I’ve read much about the world, in libraries both decrepit and magnificent, since that terrible night and can only piece together one theory. It must have been Zeus striking down a vengeful Titan back into the depths, and it was merely a coincidence that I sat in the midst of their war. I dreamed that I was Zeus in the clouds looking down and striking those who displeased me. Then it occurred to me that this wasn’t a dream, it was death, and the afterlife is mostly comprised of wreaking revenge on all who wronged us, I was a karmic angel with a score to settle. But my wings burnt up in hatred I spat over the world and I was emblazed all over and I fell like Icarus, my limbs curled up involuntarily like a dying insect.
I fell back down to Earth with a freezing shock and woke up on the iceberg. Or what has left of the iceberg anyway, I was lying half way in the sea, my right hand still death gripped upon the knife embedded in the ice and my left clutched the limp puffin. I would have climbed out of the water had I not felt like half a man, my ribs broken and I could barely flex my fingers. I shook the puffin with my weak hands and it squinted to look at me annoyed that I had woken it from its dream. Maybe it too had been dreaming of wreaking havoc on its puffin enemies, or the shark that had given it that scar above its eye. Or maybe it had been dreaming of punishing me. I questioned why I had kept it alive all this time, just to suffer. I looked around for answers but only a white fog surrounded us.

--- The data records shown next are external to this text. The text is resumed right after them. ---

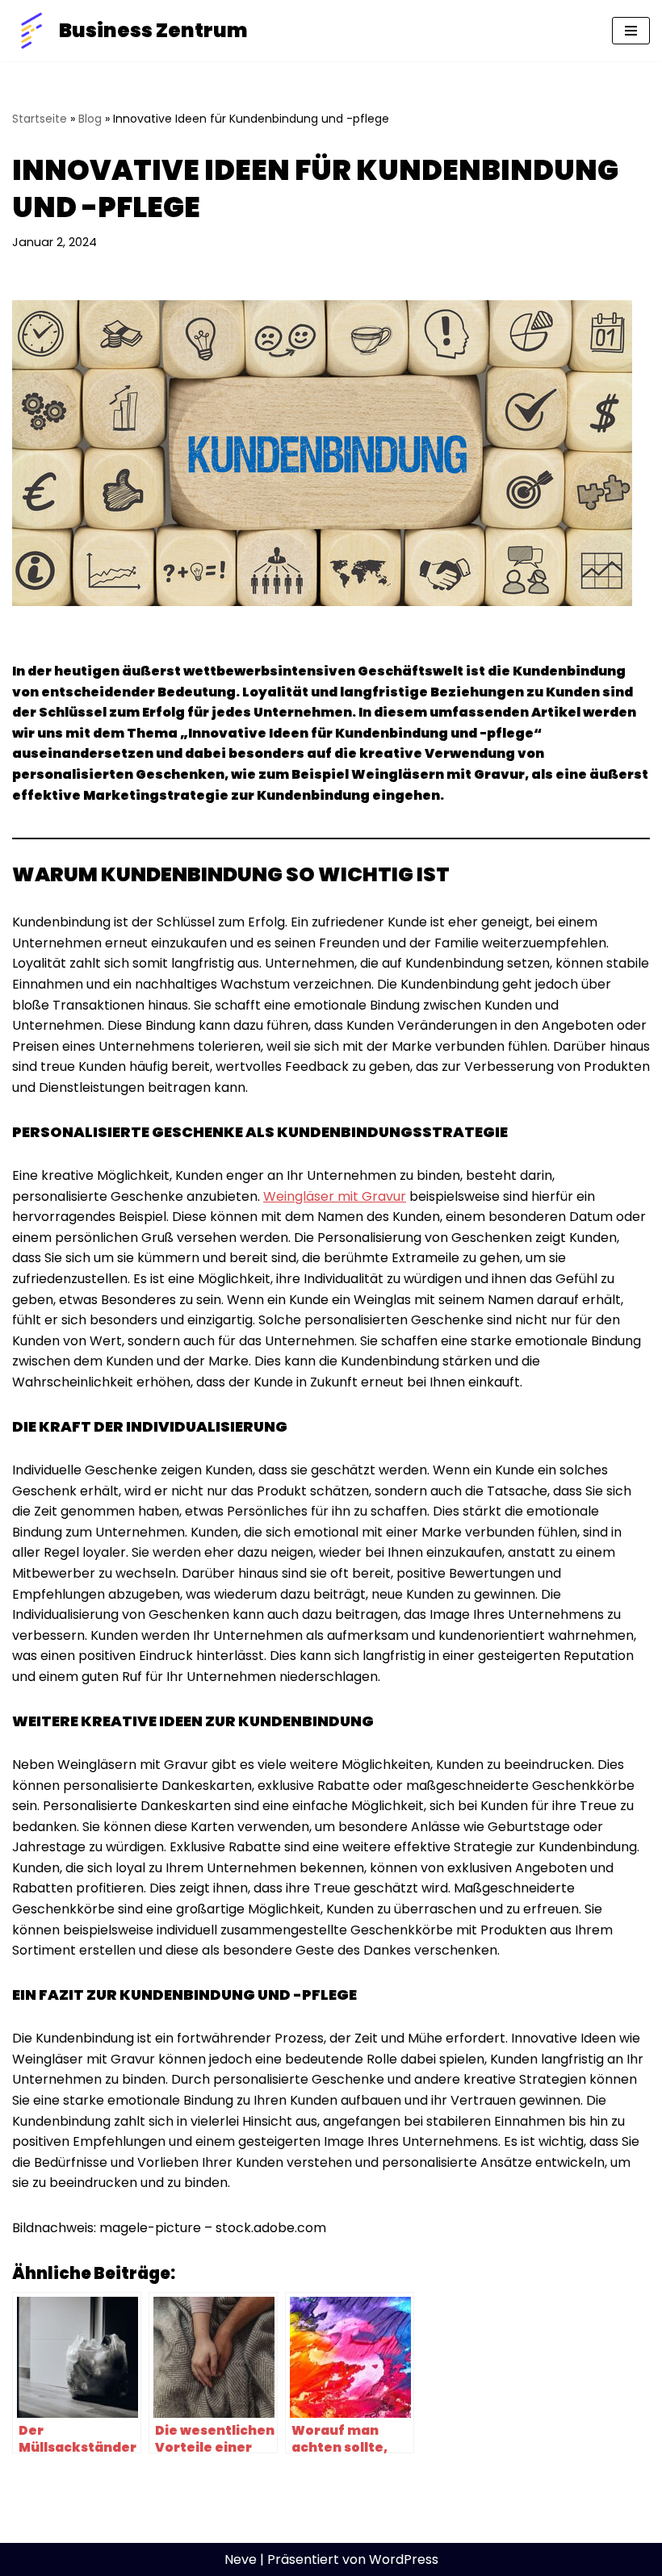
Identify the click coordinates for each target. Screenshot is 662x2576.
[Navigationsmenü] (631, 30)
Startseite (39, 119)
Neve (240, 2559)
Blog (90, 119)
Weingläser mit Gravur (334, 1196)
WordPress (403, 2559)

The iceberg was breaking away before my eyes, we must have been blown a great distance south in the storm. Once again my mind turned to killing the puffin, out of mercy this time, not for food. I knew its pain well. The adventures in children’s books never describe the agony the heroes must go. The prince battles the dragon but the story never speaks of his burns that take months to heals and the nights he wakes up screaming from nightmares.
Another point was the puffin’s body might sustain me for a couple more days, I could drink its blood as well.
I could go on and list every reason it was logical to kill that bird, but despite every reason and every obligation – I couldn’t take that birds life, it wasn’t mine to take. I threw the knife into the ocean and decided that Fortuna would be our murderer, I’d not dirty my hands. And just as that knife hit the water’s surface, a rope landed on my shoulder.
I gripped it and it went taunt, its end lay hidden in the mist.
The rope felt ordinary but I still shouted, “Are you heaven sent?”
“Are you daft?” A voice shouted back, the mist cleared and there stood, not a rope thrown by St Peter, but a ship. Its exterior black and charred though it looked as strong as Samson. The sailors beckoned to me and I tied the rope around my waist and I hugged the puffin to my chest. The pulled me up in silence when they saw my condition, some have said I looked like a corpse and they feared they had pulled a ghost up onto their ship.
That was the circumstance of how I first planted my feet on the deck of The Great Gnasher, which was then captained by the not so great Captain Cohen. My feet didn’t stand planted for long however, I passed out as soon as I felt something solid under my feet but was caught by a boy with blonde hair about my own age. The two dozen souls who kept the ship running also found time to nurse me back to health, two dozen souls that Gnasher had also rescued, who all had stories just as crazed and desperate as mine. The story of the blonde haired boy who caught me is especially strange and just as triumphant, it is the story of William Kidd.
That story is for another time though, I am yawning between words and my eyes feel dewy, salivating with a hunger for some sweet dreams. Time for bed, and if you feel like sleeping too I’ll meet you in the land of nod. Before you close your eyes to bliss, please heed this advice; make sure you are not sleeping on an iceberg!